Pablo Castellano, en llamas, deja sin respiración a sus compañeros del desafío: «Ha sido una agonía absoluta»
Ha tenido que superar uno de los desafíos más complicados hasta la fecha
"Me he empezado a bloquear. En la tercera puerta, de hecho, me he reventado la mano"
Pablo Castellano ha sembrado la preocupación durante su última prueba en El Desafío. Cada semana, el marido de María Pombo, se ha enfrentado a un reto propuesto por la dirección del programa y que todas las veces ha logrado terminar con éxito. Sin embargo, esta última entrega, ha tenido que superar uno de los desafíos más complicados hasta la fecha. Envuelto en llamas, el empresario ha tenido que atravesar un circuito de obstáculos y casi pone en riesgo su salud.
El empresario ha tenido que romper tres cristales mientras estaba envuelto en llamas, una tarea que anteriormente realizó Omar Montes en la edición anterior. En esta ocasión, el equipo del programa ha decidido aumentar un poco la dificultad. Pablo Castellano ha tenido que ascender unas escaleras para luego lanzarse al vacío, encontrándose abajo con una piscina de aproximadamente 30 centímetros de profundidad que extinguía las llamas y una serie de colchonetas que amortiguaban su caída. «El fuego lo va a dificultar todo. La visión, la respiración. En el salto de altura, Pablo se puede bloquear. A lo mejor tenemos que subir a apagarle», decía el entrenador sobre el padre de Martín.
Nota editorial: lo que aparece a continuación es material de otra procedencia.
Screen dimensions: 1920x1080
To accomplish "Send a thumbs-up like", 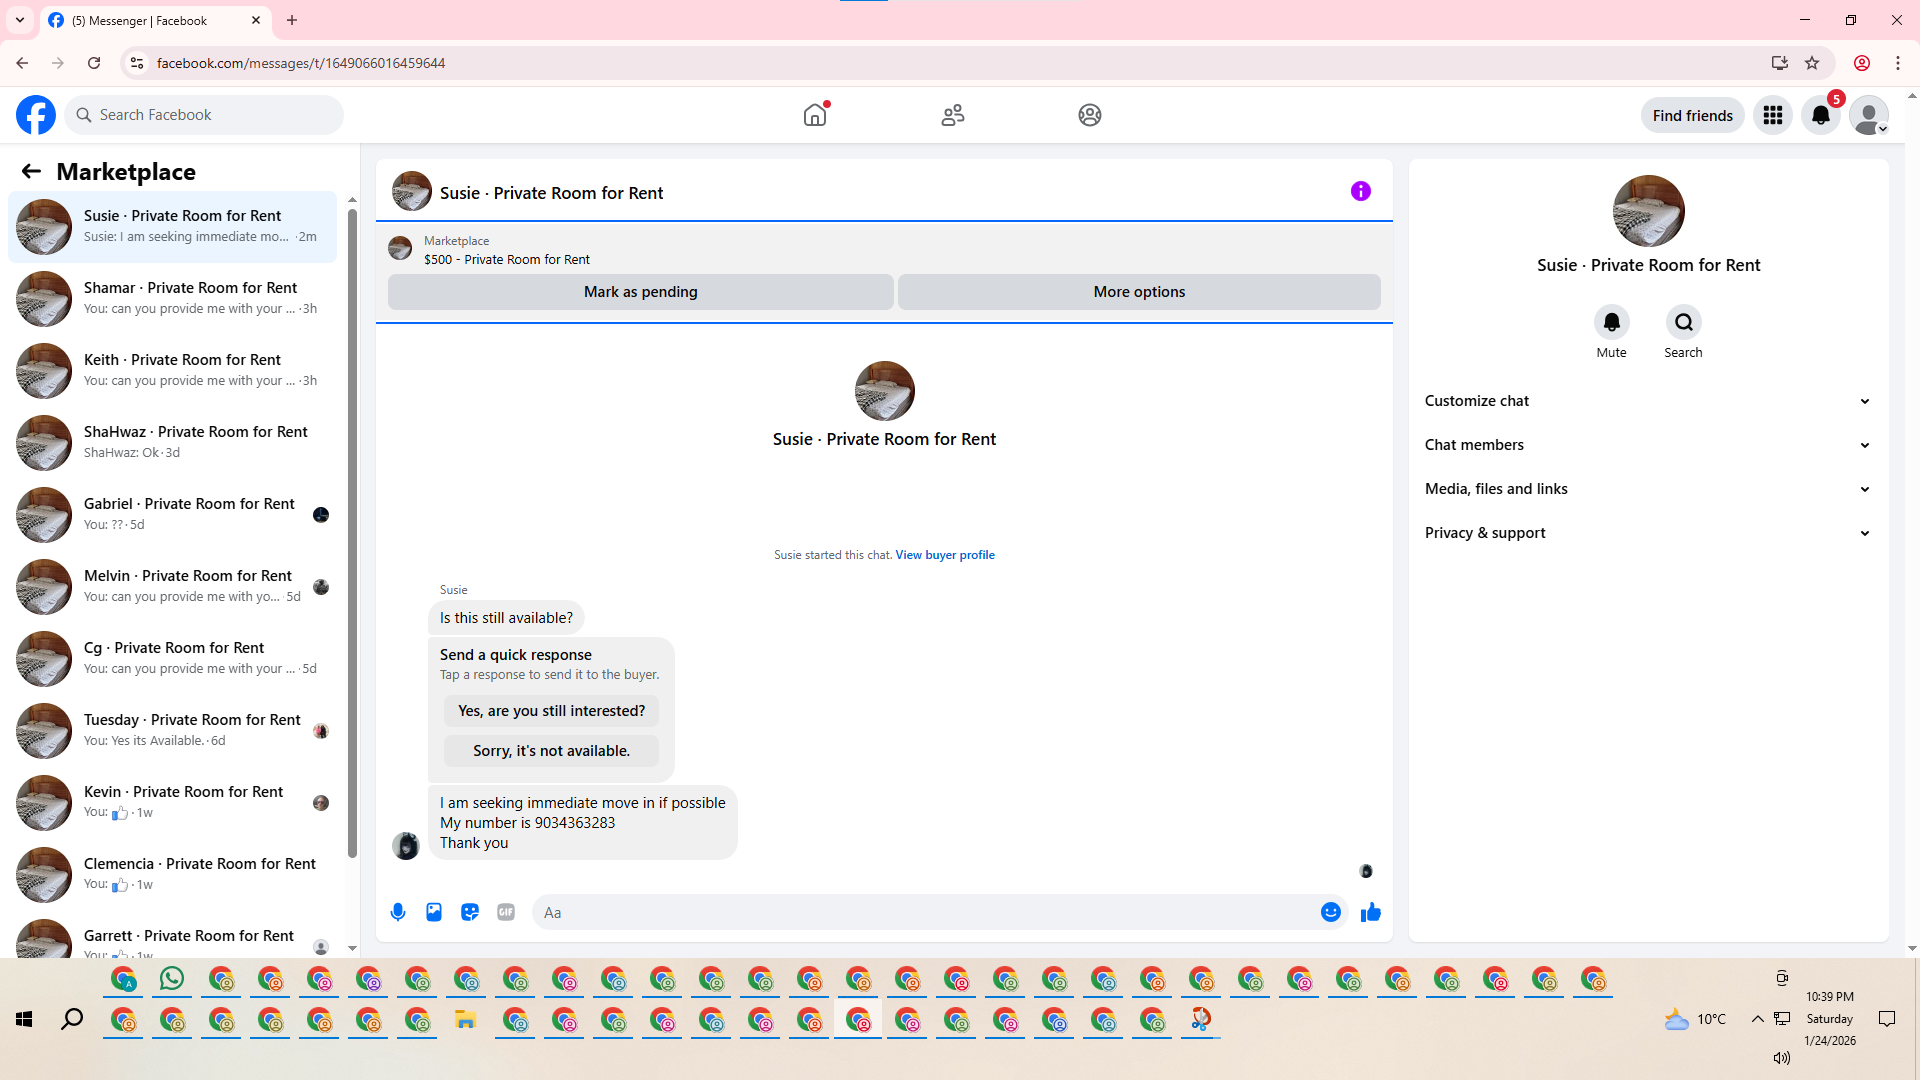I will coord(1371,912).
Asimismo, el presentador, Roberto Leal, confirmaba que Pablo ha estado durante una semana preparándose para este reto y que durante los entrenamientos ya sufrió un altercado: «Golpeó una de las puertas de cristal y con uno de los cristales, con una de esas lascas se cortó el labio. Tuvo un pequeño accidente. No es ninguna broma el desafío. Se la juegan literalmente. Esta vez fue un cristal y no el fuego lo que le provocó esa herida que vemos. Hoy la tiene totalmente superada, pero es un susto extra que tiene en el cuerpo», explicaba.
Una vez envuelto en llamas, comenzó su recorrido, que transcurría sin problemas hasta que llegó a la tercera puerta, donde necesitó varios intentos para romperla, perdiendo así un tiempo valioso. Después de este contratiempo, continuó hasta enfrentarse a la escalera, donde alcanzó el momento más crítico: el salto. Finalmente, Pablo Castellano se lanzó, superando su miedo a saltar hacia la pequeña piscina.
Posteriormente, cayó sobre el escaso palmo de agua y el fuego se apagó, pero el concursante no respondía cuando el equipo intentaba ayudarlo. A pesar de los aplausos por superar el desafío, Castellano no celebraba y permanecía inmóvil, necesitando ser sujetado para no quedar completamente tumbado en el agua.
Tras unos segundos, que parecían horas, Pablo Castellano ha comenzado a reincorporarse, aún con el susto en el cuerpo. «Me he empezado a bloquear. En la tercera puerta, de hecho, me he reventado la mano. Pero bien, ya está», reconocía tras lo ocurrido y mostrándose muy orgulloso de lo que había conseguido delante de sus compañeros de experiencia.